Trump ha descritto l’intesa con l’Unione Europea come «il più grande accordo di sempre». Visti i termini annunciati, malgrado essi siano ancora generici, l’entusiasmo di Trump è comprensibile: l’UE aumenterà gli investimenti e gli acquisti negli USA per oltre un migliaio di miliardi di dollari, ha ceduto il passo sulle tariffe e ha compiuto il primo passo per spalancare la porta ai beni alimentari statunitensi, che sono soggetti a molti meno controlli di quelli europei e, se introdotti nel mercato del Vecchio Continente, rischiano di sbaragliare la concorrenza dei prodotti comunitari, a scapito della garanzia della qualità per i consumatori. Se, insomma, risulta chiaro dove gli USA ci abbiano guadagnato, non si può dire lo stesso per l’UE: i dazi sulle auto, sebbene inferiori a quanto originariamente annunciato, aumentano rispetto a quelli in vigore durante l’amministrazione Biden, i prodotti in acciaio e alluminio restano al 50%, e se da una parte viene ridotta la dipendenza dal gas russo, dall’altra aumenta quella dall’energia statunitense, più costosa e impattante a livello ambientale. Von der Leyen ha detto di avere puntato sul mantenimento del commercio e sulla «prevedibilità», in modo da garantire stabilità. Questa, tuttavia, sembra destinata a essere tesa verso un rafforzamento degli Stati Uniti, a detrimento dei consumatori e dei produttori comunitari.

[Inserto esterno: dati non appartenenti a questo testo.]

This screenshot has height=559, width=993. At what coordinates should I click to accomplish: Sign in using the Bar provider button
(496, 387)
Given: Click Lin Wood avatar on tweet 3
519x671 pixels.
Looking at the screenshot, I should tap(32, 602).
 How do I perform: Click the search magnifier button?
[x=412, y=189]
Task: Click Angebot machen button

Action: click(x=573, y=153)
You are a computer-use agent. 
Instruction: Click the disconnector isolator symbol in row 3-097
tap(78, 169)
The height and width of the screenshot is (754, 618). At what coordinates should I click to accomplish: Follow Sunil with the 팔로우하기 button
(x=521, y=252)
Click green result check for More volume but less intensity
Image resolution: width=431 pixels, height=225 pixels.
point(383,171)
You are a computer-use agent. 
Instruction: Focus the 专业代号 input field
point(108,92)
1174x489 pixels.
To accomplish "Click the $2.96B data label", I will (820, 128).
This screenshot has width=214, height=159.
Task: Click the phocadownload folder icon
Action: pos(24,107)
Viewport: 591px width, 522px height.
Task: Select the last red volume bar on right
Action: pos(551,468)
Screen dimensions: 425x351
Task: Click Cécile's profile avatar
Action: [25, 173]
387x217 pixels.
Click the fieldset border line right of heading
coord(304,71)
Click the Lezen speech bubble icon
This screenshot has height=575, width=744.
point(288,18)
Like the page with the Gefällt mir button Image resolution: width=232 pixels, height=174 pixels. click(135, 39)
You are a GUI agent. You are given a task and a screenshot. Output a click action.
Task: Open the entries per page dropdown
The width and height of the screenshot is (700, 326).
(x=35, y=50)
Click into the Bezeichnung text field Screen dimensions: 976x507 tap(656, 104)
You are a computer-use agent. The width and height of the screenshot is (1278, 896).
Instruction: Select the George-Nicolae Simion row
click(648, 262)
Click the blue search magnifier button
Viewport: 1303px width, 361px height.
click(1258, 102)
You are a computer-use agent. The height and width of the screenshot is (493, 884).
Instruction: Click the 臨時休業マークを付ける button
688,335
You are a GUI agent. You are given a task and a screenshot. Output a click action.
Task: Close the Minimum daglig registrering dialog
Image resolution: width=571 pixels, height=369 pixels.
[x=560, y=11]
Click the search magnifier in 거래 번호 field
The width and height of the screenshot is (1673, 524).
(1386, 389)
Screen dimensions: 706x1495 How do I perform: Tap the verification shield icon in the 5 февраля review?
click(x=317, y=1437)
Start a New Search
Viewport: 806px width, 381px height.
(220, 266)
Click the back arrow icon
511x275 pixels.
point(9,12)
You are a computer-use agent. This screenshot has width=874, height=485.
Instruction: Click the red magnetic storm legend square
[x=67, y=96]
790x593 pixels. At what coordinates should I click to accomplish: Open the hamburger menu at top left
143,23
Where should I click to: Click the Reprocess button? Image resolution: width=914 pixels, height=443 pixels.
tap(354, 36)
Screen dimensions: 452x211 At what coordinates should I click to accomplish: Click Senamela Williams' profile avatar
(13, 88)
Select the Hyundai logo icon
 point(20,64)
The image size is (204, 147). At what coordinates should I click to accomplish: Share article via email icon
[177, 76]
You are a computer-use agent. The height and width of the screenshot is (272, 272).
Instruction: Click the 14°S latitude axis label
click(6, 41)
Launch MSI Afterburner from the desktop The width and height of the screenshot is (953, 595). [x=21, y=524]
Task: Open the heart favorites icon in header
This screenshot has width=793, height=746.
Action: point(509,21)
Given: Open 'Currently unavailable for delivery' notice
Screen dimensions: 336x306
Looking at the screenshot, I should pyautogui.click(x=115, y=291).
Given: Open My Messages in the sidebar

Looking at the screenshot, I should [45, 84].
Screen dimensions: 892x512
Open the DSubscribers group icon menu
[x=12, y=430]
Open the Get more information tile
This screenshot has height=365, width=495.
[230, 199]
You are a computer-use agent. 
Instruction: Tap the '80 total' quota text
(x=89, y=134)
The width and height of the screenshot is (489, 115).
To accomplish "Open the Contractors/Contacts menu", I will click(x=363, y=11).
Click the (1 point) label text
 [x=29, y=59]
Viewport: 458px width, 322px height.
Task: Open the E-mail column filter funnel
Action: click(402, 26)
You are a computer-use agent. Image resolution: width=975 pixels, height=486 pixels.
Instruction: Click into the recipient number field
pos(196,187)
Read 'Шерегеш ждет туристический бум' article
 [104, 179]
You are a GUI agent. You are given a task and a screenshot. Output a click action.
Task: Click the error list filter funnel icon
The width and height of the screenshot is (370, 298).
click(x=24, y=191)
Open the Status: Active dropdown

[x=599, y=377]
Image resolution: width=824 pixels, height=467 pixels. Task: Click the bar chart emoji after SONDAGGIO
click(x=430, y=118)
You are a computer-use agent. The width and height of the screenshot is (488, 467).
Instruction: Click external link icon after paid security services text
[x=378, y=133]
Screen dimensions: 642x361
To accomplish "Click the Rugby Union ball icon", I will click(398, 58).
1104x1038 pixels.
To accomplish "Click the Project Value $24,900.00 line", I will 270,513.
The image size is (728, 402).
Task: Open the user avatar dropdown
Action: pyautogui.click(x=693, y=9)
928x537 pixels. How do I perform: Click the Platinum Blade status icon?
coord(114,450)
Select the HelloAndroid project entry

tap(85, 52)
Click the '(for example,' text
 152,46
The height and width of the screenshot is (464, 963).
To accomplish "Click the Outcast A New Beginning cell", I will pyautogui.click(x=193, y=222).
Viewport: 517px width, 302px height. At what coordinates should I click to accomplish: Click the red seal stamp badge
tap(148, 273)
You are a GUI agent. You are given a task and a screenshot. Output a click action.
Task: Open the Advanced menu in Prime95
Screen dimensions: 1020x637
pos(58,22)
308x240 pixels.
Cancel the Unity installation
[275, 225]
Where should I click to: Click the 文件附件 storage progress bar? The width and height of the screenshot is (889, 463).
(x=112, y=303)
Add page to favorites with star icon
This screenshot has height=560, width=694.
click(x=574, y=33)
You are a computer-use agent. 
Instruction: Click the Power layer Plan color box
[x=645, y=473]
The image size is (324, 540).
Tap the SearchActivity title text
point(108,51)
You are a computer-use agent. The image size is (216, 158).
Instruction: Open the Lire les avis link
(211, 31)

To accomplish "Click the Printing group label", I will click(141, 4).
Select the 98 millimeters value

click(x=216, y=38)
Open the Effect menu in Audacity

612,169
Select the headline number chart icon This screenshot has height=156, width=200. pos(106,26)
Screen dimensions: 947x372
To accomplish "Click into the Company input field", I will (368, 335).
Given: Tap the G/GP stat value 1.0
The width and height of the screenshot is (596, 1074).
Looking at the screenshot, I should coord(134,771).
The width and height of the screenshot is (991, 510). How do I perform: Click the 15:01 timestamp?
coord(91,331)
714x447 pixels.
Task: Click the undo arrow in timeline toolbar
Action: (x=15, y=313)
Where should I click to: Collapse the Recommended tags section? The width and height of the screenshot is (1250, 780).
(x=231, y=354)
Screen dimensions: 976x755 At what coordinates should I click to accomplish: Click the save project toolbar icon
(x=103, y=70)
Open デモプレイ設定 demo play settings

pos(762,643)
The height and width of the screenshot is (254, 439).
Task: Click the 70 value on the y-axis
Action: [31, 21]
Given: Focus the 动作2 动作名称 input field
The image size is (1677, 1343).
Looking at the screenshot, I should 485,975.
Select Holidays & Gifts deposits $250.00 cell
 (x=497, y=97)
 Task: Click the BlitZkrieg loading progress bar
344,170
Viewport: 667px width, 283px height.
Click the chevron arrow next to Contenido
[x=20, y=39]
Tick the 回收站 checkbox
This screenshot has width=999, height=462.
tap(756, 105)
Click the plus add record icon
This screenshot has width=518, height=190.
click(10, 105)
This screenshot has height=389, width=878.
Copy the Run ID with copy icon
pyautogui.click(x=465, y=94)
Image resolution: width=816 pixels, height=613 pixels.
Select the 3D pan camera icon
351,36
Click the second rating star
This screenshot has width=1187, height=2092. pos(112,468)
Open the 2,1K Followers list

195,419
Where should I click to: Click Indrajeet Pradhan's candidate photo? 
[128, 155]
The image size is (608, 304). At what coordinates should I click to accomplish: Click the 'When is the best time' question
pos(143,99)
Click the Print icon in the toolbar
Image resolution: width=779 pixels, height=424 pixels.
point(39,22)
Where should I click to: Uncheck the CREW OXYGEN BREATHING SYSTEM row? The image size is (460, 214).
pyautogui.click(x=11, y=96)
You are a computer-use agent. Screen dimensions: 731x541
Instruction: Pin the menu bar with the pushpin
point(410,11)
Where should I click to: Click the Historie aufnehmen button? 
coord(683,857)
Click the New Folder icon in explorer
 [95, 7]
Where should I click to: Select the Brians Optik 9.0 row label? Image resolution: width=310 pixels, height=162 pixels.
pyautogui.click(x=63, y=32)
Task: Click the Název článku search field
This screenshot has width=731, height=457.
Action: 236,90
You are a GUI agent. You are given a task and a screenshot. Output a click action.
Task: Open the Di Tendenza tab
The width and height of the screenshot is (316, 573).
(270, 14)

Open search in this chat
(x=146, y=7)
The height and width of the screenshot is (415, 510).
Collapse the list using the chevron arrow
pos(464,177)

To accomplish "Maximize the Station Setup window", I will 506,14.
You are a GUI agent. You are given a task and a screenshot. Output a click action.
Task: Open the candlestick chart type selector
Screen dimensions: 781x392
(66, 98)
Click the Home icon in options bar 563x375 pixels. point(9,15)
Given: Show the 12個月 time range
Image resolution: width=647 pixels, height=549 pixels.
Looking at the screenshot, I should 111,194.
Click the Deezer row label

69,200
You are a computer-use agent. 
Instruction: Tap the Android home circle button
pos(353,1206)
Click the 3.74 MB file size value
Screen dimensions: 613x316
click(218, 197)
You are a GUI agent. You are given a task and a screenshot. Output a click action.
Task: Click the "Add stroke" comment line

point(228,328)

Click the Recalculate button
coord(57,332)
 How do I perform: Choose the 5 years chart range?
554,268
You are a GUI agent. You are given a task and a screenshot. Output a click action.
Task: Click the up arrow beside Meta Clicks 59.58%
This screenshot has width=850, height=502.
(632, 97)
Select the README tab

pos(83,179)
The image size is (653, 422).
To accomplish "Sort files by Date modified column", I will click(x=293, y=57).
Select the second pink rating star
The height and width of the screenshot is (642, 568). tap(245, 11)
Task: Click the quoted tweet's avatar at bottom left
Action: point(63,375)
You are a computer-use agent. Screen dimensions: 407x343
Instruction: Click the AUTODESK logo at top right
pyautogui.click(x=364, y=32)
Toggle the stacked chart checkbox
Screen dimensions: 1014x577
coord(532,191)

Annunciati colloqui di pace tra Thailandia e Cambogia
Oggi, 28 luglio, si terranno colloqui di pace diretti tra i premier di Thailandia e Cambogia. L’incontro si svolgerà in Malesia e mira a ristabilire la pace tra i due Paesi dopo gli scontri militari scoppiati nella notte del 23 luglio, che hanno già causato la morte di 34 soldati e lo sfollamento di circa 200.000 civili residenti nelle zone di confine. Il conflitto, finora non dichiarato e mantenuto entro limiti contenuti, arriva dopo mesi di tensioni, con la Thailandia che accusa la Cambogia di aver collocato mine antiuomo nel proprio territorio, provocando il ferimento di diversi militari. Sullo sfondo, le annose dispute territoriali per alcune aree di confine.